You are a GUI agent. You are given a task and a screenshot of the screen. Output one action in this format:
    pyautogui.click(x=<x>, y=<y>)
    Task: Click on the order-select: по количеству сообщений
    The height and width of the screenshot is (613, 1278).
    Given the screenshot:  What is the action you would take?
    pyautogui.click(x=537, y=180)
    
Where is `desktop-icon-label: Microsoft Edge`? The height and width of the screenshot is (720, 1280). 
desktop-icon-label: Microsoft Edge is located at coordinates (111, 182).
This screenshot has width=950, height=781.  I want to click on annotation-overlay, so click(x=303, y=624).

....................

Write out every one of the items above verbatim, keeping each line unchanged.

**TASK OUTPUT**
You are a GUI agent. You are given a task and a screenshot of the screen. Output one action in this format:
    pyautogui.click(x=<x>, y=<y>)
    Task: Click on the order-select: по количеству сообщений
    The height and width of the screenshot is (613, 1278).
    Given the screenshot:  What is the action you would take?
    pyautogui.click(x=537, y=180)
    
Where is `desktop-icon-label: Microsoft Edge`? The height and width of the screenshot is (720, 1280). 
desktop-icon-label: Microsoft Edge is located at coordinates (111, 182).
This screenshot has width=950, height=781.  I want to click on annotation-overlay, so click(x=303, y=624).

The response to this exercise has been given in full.